**AUFGABE 1**: Schreiben Sie aus dem Beschluss unten den Abschnitt wortgetreu ab, der mit „2. Bei der geplanten“ beginnt und mit „Einberufung der Eigentümerversammlung.“ endet.

**ANGEZEIGTER TEXTAUSZUG**:
Gericht: Oberlandesgericht München
Beschluss verkündet am 14.09.2006
Aktenzeichen: 34 Wx 49/06
Rechtsgebiete: WEG


Vorschriften:

WEG § 23 Abs. 2
WEG § 47
1. Bei der Einberufung einer Wohnungseigentümerversammlung ist der Gegenstand der beabsichtigten Beschlussfassung derart anzugeben, dass die Beteiligten weitestgehend vor Überraschungen geschützt sind und ihnen die Möglichkeit der Vorbereitung und der Überlegung, ob ihre Teilnahme veranlasst ist, gegeben wird (BayObLG WuM 1985, 100). Der Beschlussgegenstand ist umso genauer in der Ladung zu bezeichnen, je größer seine Bedeutung und je geringer der Wissensstand des einzelnen Eigentümers hierzu ist.

2. Bei der geplanten Großsanierung einer mittelgroßen Wohnanlage reicht in der Einberufung der Eigentümerversammlung die Angabe "Beschluss über ergänzende und weiterführende Beschlüsse zur Großsanierung" nicht aus, wenn über konkrete bauliche Einzelmaßnahmen beschlossen werden soll.

3. Zur Kostentragungspflicht des Verwalters bei fehlerhafter Einberufung der Eigentümerversammlung.


Gründe:

I.

Zeilen mit Zeigedaten

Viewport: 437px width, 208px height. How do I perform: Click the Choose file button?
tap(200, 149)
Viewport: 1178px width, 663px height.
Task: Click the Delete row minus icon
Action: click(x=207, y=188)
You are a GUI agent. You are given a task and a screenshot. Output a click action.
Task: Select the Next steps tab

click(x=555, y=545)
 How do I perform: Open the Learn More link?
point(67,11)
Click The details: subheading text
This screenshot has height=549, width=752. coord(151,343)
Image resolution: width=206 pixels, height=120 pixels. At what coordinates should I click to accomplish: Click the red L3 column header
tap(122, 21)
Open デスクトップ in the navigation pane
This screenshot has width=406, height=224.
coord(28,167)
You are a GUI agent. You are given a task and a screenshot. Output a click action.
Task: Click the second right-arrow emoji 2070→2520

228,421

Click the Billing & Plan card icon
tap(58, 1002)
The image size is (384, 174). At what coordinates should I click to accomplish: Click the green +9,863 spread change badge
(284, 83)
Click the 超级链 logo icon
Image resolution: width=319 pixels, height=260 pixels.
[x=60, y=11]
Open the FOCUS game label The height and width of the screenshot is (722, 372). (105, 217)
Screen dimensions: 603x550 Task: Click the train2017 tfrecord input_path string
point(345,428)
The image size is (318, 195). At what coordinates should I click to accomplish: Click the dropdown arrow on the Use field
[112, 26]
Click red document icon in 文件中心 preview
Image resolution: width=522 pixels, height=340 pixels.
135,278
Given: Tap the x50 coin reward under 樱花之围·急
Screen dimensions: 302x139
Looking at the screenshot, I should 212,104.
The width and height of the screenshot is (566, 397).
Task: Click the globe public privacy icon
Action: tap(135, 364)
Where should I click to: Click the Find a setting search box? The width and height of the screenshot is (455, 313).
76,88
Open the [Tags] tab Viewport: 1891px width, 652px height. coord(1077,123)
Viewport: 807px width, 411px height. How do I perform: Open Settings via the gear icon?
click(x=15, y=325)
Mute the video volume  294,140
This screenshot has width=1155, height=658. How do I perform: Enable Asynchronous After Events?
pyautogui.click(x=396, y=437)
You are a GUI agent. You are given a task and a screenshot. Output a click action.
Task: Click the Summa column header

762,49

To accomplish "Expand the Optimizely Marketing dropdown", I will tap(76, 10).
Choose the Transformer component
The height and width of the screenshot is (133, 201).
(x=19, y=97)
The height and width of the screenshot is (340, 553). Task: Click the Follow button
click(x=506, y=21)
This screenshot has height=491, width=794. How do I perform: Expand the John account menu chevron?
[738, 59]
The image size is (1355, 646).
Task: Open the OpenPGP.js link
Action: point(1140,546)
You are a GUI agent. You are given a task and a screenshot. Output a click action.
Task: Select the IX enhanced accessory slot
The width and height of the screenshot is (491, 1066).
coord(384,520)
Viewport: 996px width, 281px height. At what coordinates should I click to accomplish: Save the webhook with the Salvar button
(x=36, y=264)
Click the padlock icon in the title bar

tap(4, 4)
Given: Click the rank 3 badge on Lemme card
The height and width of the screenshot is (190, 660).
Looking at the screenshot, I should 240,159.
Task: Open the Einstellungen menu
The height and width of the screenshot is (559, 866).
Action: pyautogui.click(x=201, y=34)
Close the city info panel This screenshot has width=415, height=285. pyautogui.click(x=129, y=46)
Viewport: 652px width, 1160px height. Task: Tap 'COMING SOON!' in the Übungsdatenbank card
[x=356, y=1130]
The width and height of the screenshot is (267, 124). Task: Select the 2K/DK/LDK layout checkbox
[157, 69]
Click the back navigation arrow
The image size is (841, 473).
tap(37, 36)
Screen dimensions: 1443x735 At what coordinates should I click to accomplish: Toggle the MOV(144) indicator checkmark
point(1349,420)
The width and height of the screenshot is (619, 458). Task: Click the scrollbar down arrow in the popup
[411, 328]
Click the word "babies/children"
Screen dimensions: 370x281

**AUFGABE 2**: Listen Sie jede Zeile der Datensätze oben auf, in der das Wort „Select“ vorkommt. Groß- und Kleinschreibung ist dabei zu beachten.

**SCHRIFTLICHE LÖSUNG 1**:
2. Bei der geplanten Großsanierung einer mittelgroßen Wohnanlage reicht in der Einberufung der Eigentümerversammlung die Angabe "Beschluss über ergänzende und weiterführende Beschlüsse zur Großsanierung" nicht aus, wenn über konkrete bauliche Einzelmaßnahmen beschlossen werden soll.

3. Zur Kostentragungspflicht des Verwalters bei fehlerhafter Einberufung der Eigentümerversammlung.

**SCHRIFTLICHE LÖSUNG 2**:
Task: Select the Next steps tab
Task: Select the IX enhanced accessory slot
The width and height of the screenshot is (267, 124). Task: Select the 2K/DK/LDK layout checkbox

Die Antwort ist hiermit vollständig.